__TASK__. One line at a time, check the entries below for the word "agent", and copy each line that has it.
=====
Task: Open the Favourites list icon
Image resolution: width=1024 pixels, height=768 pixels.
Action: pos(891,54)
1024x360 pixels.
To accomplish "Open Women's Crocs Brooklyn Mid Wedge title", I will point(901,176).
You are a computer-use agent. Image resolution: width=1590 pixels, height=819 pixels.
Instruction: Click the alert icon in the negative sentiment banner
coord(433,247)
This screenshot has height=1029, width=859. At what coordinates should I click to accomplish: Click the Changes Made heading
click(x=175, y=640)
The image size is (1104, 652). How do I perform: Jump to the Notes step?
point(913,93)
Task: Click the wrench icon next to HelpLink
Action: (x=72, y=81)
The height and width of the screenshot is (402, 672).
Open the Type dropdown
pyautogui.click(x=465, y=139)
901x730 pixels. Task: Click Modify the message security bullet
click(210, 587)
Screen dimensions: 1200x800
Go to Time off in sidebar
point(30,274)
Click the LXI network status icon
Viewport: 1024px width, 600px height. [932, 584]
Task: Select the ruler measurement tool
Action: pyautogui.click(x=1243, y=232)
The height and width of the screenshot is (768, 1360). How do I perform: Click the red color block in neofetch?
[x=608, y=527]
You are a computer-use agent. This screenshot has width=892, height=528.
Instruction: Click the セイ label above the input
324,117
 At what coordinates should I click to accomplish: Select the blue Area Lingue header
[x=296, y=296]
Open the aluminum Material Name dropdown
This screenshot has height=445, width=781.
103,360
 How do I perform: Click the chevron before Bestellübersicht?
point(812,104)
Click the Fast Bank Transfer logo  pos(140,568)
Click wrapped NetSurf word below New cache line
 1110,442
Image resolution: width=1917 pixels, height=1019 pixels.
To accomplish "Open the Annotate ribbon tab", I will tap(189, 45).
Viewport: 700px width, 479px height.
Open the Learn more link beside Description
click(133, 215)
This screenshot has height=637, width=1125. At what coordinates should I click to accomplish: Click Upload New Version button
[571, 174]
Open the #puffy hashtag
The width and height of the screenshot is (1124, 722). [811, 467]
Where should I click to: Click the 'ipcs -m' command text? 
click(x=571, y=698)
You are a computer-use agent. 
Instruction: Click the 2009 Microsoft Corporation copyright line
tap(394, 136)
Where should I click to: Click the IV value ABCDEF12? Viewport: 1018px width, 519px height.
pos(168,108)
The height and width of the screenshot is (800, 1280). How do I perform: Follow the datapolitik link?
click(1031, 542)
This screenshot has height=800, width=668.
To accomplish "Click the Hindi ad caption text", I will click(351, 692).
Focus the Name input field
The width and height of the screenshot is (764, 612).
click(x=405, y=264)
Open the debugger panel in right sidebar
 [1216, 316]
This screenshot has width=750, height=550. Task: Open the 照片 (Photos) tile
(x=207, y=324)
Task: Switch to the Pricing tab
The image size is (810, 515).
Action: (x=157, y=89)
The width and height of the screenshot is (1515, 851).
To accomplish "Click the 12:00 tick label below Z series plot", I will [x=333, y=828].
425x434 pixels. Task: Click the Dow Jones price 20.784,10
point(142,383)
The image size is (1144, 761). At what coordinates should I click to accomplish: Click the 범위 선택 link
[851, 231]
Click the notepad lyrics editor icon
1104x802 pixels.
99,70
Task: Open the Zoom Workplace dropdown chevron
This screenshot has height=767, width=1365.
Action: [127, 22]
=====
__REPLY TO THE EXERCISE__.
You are a computer-use agent. Image resolution: width=1590 pixels, height=819 pixels.
You are a computer-use agent. This screenshot has width=892, height=528.
You are a computer-use agent. 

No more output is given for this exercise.